Give Us a Medicare Drug Benefit
By Robert Hayes
Starting this year, the United States is appropriating hundreds of billions of dollars to meet a basic human need – affordable prescription medicine for older Americans and people with disabilities. This should be a moment of celebration. But it's not.

For nearly 40 years, Medicare has been a national treasure. It is a program that has done what it promised: Americans live better and longer thanks to Medicare. Illness in old age is no longer a straight line to the poorhouse, and the efficiency of this single-payer, national health plan far outpaces the most profitable private health plans.

“Today, Medicare achieves the highest satisfaction rates of any health coverage program by far. Why? Medicare allows doctors to decide what health care is necessary for a patient. Medicare allows people to choose their doctors, therapists and hospitals. Virtually all health care providers accept Medicare.”
As the new federal drug program began rolling out this January, millions of Americans are confused, angry and frustrated. Many could not get the medicine to which they were entitled. There is a simple reason for this: the designers of the new drug benefit ignored the lessons of what has made Medicare great. And the route to fixing it is to go back to what we know works.

President Lyndon Johnson signed legislation creating Medicare on July 30, 1965. Just 11 months later the program was up and running, and 93 percent of eligible men and women voluntarily enrolled in the new, untested program. Today, Medicare achieves the highest satisfaction rates of any health coverage program by far. Why?

Medicare allows doctors to decide what health care is necessary for a patient. Medicare allows people to choose their doctors, therapists and hospitals. Virtually all health care providers accept Medicare. People with Medicare understand the services that are covered, and they can calculate ways to meet their out-of-pocket health care costs.

Reliable and affordable: these are the principles that have made Medicare a success story. And cost containment has been achieved with a largely winning formula of paying health care providers just enough to keep them in Medicare but not so much that commercial profiteering takes control.

These are the lessons that were lost on the designers of the new drug benefit, and a return to these values - reliability and affordability - should lead Congress to enact a real Medicare drug benefit.

Wait, isn't that what was launched on January 1?

To the contrary, this drug benefit has little to do with the Medicare program that has so enriched our nation. What Congress enacted is a cottage industry of for-profit drug plans competing for the business of people with Medicare.

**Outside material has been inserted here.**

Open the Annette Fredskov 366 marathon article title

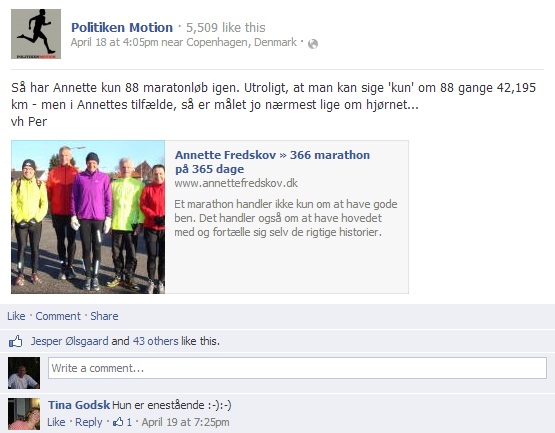click(272, 162)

When for-profit drug plans commit hundreds of millions of dollars to promotional and advertising campaigns to win enrollees to their tax-subsidized bill of goods, something is wrong. And when one-time statesmen, such as former Senators Robert Dole (R-KS) and John Breaux (D-LA), become mercenary pitchmen for these plans, something is very wrong.

The for-profit drug plans force older Americans and people with disabilities to make choices that no one in our nation should have to make - between a drug plan that covers their drugs but is not affordable and one that is affordable but does not cover their drugs; between a drug plan that covers their drugs today but may not meet their needs tomorrow; and a drug plan that does not meet their needs today but may meet their needs tomorrow.

Medicare is about providing health security, affordable coverage and reasonable choice. The new drug program is the opposite. Some people - especially poor people without any drug coverage - will receive substantial help if they can make their way through the application process for the low-income subsidy and find a plan that meets their needs. Many more will receive inadequate help. The benefit is limited, and people will be forced into wrong choices by the complexity of the plans and by the misleading promotions blanketing the market.

Perhaps most will ignore the program. These are people in need of affordable medicine but unable to navigate the crazy quilt of plans with their dizzying array of copayments, deductibles, coverage gaps and changing list of covered drugs. To date only 7 million people with Medicare have voluntarily enrolled in the new drug benefit. The American taxpayer should be getting a lot more for the 1.2 trillion dollars this "benefit" is projected to cost over the next 10 years.

This is the beginning, not the end. A more enlightened Congress will see the waste and hardship this program presents and enact a real Medicare drug benefit. Drug coverage should be like all other Medicare benefits: available under Original Medicare anywhere in the country in a reliable, comprehensible and comprehensive way. It should be a Medicare benefit, managed by Medicare to drive drug prices to a level that will enable people with Medicare and the American taxpayer to get a dollar's worth of medicine for a dollar paid.

– Robert Hayes, an attorney, is president of the Medicare Rights Center (www.medicarerights.org).